Ryan Fuller's article, "Teaching Isn’t Rocket Science but It Is Surely Harder," published on May 2, 2024, in Larry Cuban's blog on school reform and classroom practice, offers a profound comparison between the professions of aerospace engineering and teaching. Drawing from his personal experiences transitioning from an aerospace engineer at NASA to a high school teacher through Teach for America, Fuller provides a unique perspective on the challenges and rewards of teaching, particularly in America's highest-need communities.

Fuller begins by recounting his initial awe and enthusiasm as an aerospace engineer involved in designing next-generation spacecraft. Despite the complexity and high demands of his engineering role, Fuller reflects that the challenges he faced in engineering pale in comparison to those he encounters in teaching. As a math and robotics teacher at Sierra High School in Colorado Springs, Fuller describes the immediate and relentless demands of the teaching environment where he must address multiple issues simultaneously and continuously throughout the school day.

One of the key insights Fuller offers is the misconception of teaching as a singular job. He explains that teaching encompasses two distinct roles: the visible tasks of lesson planning, grading, and communication with parents and the less visible but more challenging role of live classroom management and student engagement. This "performance" aspect of teaching involves not just delivering content but also managing behavior, engaging students, and adapting to constant interruptions and challenges in real-time.

Fuller emphasizes the emotional and psychological toll of teaching, noting that he faces more moments of failure in a few minutes of teaching than he did in weeks as an engineer. The stakes in teaching are incredibly high, involving not just the transmission of knowledge but also the profound responsibility of shaping young lives. Moments of success, while less frequent, are deeply rewarding and potentially life-changing for students.

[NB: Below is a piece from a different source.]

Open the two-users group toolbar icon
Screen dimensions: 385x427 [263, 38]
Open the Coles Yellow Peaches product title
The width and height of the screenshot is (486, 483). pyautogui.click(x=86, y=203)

The article also touches on the broader social context of education, highlighting the lack of choice and privilege that many students in high-need communities face. Fuller urges fellow educators to remember the significant impact they have on these students, despite the immense challenges.

Fuller's narrative serves as a call to acknowledge and appreciate the complexity and critical importance of teaching. It challenges the public perception that equates difficulty and respect with professions like engineering over teaching. Through his story, Fuller advocates for greater recognition and support for teachers, especially those who commit to working in the most challenging environments.

This compelling account not only sheds light on the realities of teaching but also underscores the need for systemic changes to better support educators and enhance educational outcomes for all students.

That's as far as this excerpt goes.